I'm not sure, but I suspect that might actually be my point.

------
bryanh
We at Zapier have seen it all when it comes to API's. IMO, the biggest poison
around OAuth are options. Optional grant types, various refresh token options,
miscellaneous state and scope options, etc...

What is the point of a standard that cannot be implemented the same way twice?
It's insane.

That said, most smaller vendors stick to the sane bits, its the big guys like
Intuit or Microsoft that over-engineer their auth and pull out every fiddly
feature in the spec.

------
Jach
> With very little effort, pretty much anything can be called OAuth 2.0
> compliant.

This was both a sigh of relief but also slightly horrifying when I was working
on an oauth2 server in Node. It encourages a lazy "implement the parts we care
about and that are required, and take shortcuts for unspecified things." I
thought the separation of access tokens and refresh tokens was wrong because
once you're just giving the client an encrypted string to avoid certain DB
lookups later you can put whatever data you want in it (the spec doesn't care)
++++++++++
TASK GOAL: Reproduce the portion of the OAuth discussion that opens with the words "That said, most" and closes with "in the spec.", switching "Microsoft" to "Google".

PROVIDED MATERIAL:
++++++++++
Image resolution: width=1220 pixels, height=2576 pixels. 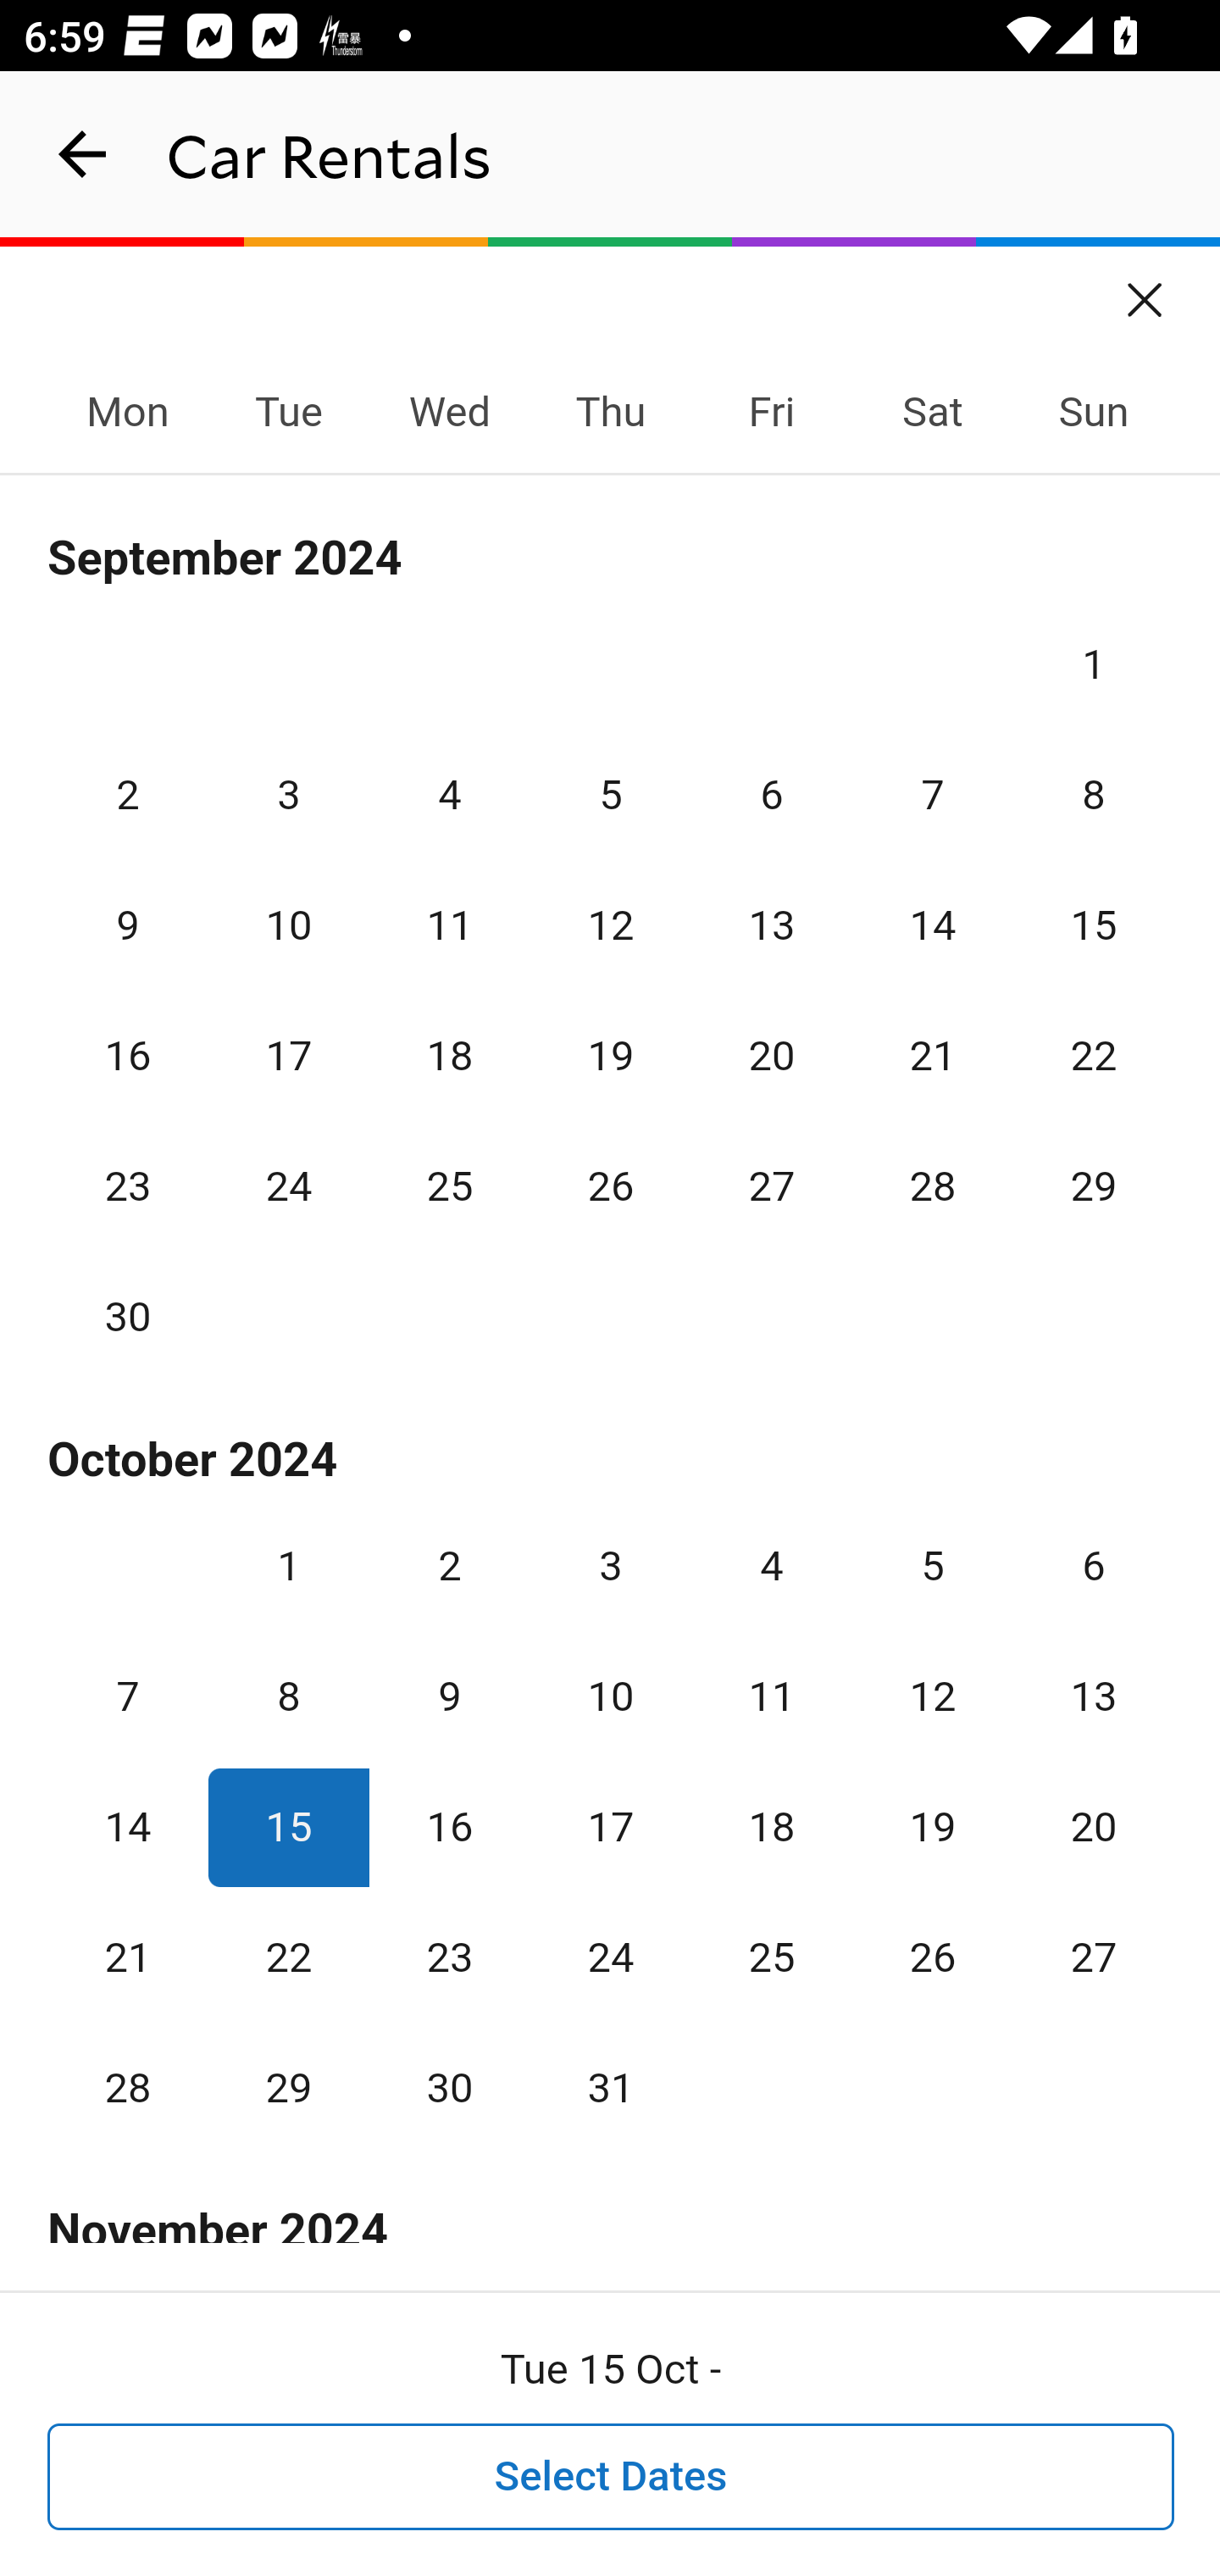 I want to click on 14 October 2024, so click(x=129, y=1827).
++++++++++
RESULT BELOW:
That said, most smaller vendors stick to the sane bits, its the big guys like
Intuit or Google that over-engineer their auth and pull out every fiddly
feature in the spec.